WHAT YOU HAVE TO DO: Please turn the lines from the start of the items through the line containing "coord(802,566)" into a Markdown table with the columns Row and Item line. Skip blank lines.

Stored dataset items:
START

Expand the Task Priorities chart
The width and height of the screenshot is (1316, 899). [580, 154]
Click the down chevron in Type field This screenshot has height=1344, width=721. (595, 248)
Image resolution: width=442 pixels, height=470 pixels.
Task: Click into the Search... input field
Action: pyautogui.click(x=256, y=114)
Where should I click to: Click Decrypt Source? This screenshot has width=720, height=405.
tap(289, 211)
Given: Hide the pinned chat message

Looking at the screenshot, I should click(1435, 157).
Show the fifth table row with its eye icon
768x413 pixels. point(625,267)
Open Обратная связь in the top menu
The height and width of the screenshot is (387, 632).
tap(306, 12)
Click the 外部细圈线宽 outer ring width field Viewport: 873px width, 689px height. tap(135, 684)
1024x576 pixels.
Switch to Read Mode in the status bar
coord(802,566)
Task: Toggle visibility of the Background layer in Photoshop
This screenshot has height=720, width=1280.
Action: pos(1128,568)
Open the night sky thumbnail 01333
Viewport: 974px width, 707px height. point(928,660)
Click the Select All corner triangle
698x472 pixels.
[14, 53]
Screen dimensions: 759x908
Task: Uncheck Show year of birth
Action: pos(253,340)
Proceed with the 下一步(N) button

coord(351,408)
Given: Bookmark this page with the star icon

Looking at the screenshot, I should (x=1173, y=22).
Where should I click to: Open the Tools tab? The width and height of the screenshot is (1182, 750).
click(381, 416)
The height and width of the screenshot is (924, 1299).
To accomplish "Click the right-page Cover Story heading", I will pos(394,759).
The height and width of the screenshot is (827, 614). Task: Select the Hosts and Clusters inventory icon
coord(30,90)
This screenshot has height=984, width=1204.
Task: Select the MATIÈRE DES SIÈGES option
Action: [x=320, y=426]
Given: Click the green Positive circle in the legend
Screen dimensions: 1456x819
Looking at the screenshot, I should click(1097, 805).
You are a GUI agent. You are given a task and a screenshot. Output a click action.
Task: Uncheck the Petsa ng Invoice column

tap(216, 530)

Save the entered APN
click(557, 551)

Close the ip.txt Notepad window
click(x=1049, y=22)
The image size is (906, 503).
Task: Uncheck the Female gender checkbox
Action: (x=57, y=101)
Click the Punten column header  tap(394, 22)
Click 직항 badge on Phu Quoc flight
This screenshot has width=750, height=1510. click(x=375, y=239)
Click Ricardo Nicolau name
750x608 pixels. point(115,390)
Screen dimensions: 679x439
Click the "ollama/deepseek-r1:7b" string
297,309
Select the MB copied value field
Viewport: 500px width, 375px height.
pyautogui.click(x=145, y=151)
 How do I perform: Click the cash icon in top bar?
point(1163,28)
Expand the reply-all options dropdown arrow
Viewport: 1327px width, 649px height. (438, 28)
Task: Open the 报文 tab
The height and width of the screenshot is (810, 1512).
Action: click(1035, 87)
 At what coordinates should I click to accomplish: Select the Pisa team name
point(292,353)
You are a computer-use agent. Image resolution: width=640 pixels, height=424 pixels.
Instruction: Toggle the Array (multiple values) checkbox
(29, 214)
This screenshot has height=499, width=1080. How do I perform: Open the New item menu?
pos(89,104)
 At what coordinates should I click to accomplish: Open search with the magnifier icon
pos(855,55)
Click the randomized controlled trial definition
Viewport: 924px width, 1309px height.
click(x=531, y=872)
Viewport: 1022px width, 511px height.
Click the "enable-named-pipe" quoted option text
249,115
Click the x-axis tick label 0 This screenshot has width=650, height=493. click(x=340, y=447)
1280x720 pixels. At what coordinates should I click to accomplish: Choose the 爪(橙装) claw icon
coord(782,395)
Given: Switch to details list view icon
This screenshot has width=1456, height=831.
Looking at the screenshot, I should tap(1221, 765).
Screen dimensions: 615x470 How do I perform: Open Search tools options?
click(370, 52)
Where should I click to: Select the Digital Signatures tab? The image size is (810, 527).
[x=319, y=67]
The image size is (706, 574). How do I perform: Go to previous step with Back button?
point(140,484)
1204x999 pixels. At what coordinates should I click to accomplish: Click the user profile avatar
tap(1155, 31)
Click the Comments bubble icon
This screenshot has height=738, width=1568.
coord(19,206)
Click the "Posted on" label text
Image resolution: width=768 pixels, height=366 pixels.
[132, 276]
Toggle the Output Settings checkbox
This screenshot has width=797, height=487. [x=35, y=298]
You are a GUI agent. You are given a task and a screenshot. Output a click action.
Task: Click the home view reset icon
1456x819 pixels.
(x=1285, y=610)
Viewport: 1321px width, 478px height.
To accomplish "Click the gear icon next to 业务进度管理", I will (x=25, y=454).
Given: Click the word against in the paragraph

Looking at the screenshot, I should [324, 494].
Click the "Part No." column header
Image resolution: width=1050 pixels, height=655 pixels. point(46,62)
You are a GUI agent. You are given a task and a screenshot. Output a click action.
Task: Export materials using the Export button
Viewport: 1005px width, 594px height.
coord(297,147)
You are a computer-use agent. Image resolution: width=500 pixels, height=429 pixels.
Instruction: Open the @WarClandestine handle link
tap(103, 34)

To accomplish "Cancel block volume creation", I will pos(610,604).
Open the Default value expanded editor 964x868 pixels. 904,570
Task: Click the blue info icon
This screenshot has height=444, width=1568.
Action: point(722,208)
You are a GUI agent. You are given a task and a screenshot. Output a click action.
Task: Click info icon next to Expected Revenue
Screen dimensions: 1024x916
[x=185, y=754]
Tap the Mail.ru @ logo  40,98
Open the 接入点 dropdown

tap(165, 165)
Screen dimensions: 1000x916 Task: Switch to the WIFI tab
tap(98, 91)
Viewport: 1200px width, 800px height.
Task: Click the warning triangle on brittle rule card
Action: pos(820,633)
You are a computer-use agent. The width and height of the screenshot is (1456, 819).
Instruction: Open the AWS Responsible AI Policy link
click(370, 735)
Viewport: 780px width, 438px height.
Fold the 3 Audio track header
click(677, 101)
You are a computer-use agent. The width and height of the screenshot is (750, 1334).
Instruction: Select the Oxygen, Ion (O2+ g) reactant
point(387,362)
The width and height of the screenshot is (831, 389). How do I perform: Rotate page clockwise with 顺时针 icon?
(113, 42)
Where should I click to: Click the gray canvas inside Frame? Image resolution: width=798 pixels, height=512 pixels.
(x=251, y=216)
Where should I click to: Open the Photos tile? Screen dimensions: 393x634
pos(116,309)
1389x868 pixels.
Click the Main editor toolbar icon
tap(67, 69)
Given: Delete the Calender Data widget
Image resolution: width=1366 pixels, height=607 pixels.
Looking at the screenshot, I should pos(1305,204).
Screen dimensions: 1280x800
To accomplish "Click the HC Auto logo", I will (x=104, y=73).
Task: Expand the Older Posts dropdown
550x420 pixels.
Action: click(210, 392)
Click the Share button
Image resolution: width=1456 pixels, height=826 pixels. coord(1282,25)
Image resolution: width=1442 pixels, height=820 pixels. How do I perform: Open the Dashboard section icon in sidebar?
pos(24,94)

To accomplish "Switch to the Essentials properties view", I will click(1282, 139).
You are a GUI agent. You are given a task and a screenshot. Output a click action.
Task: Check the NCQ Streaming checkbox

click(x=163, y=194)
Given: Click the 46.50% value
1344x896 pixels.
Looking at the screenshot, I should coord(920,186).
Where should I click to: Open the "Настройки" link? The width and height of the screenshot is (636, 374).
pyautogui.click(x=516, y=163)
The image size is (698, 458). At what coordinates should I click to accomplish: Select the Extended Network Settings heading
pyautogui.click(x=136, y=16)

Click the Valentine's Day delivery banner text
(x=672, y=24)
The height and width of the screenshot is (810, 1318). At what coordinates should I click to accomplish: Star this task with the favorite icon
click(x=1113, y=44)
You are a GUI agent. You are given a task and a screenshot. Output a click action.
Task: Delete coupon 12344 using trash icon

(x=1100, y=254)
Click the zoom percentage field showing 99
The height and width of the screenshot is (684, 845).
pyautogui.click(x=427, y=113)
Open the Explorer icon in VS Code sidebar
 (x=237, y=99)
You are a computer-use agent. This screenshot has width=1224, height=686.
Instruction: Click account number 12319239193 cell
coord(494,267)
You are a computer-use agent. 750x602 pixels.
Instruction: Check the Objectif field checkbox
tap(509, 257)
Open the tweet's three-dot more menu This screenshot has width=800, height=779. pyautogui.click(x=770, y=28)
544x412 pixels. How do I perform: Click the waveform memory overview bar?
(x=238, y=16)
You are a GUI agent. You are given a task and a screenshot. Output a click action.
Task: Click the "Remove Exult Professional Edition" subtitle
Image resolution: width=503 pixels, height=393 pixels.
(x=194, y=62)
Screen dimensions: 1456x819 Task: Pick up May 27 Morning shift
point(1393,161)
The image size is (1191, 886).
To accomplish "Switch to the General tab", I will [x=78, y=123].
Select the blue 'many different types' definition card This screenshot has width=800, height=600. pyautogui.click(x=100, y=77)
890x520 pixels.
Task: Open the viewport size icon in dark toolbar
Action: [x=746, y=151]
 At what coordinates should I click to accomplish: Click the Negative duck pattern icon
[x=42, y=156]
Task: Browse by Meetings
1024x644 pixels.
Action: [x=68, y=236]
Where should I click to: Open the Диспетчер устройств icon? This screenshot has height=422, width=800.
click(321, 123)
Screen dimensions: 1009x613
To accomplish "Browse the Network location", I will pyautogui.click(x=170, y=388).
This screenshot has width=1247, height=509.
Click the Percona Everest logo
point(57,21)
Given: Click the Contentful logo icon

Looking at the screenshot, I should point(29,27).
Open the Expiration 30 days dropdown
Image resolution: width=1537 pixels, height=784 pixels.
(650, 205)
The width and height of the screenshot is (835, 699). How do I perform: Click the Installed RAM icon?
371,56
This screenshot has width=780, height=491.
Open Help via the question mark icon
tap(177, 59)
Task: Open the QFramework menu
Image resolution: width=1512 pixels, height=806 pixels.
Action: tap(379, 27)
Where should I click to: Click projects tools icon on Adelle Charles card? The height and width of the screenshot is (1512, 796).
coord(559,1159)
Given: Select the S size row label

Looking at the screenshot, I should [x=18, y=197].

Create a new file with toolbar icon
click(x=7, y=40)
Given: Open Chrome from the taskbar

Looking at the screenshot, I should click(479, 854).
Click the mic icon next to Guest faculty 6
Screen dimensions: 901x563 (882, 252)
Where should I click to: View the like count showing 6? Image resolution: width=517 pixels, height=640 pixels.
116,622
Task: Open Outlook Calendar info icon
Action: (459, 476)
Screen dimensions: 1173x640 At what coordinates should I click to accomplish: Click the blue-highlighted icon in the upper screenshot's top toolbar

END

SOLUTION TO THIS TASK:
| Row | Item line |
|---|---|
| 1 | Expand the Task Priorities chart |
| 2 | The width and height of the screenshot is (1316, 899). [580, 154] |
| 3 | Click the down chevron in Type field This screenshot has height=1344, width=721. (595, 248) |
| 4 | Image resolution: width=442 pixels, height=470 pixels. |
| 5 | Task: Click into the Search... input field |
| 6 | Action: pyautogui.click(x=256, y=114) |
| 7 | Where should I click to: Click Decrypt Source? This screenshot has width=720, height=405. |
| 8 | tap(289, 211) |
| 9 | Given: Hide the pinned chat message |
| 10 | Looking at the screenshot, I should click(1435, 157). |
| 11 | Show the fifth table row with its eye icon |
| 12 | 768x413 pixels. point(625,267) |
| 13 | Open Обратная связь in the top menu |
| 14 | The height and width of the screenshot is (387, 632). |
| 15 | tap(306, 12) |
| 16 | Click the 外部细圈线宽 outer ring width field Viewport: 873px width, 689px height. tap(135, 684) |
| 17 | 1024x576 pixels. |
| 18 | Switch to Read Mode in the status bar |
| 19 | coord(802,566) |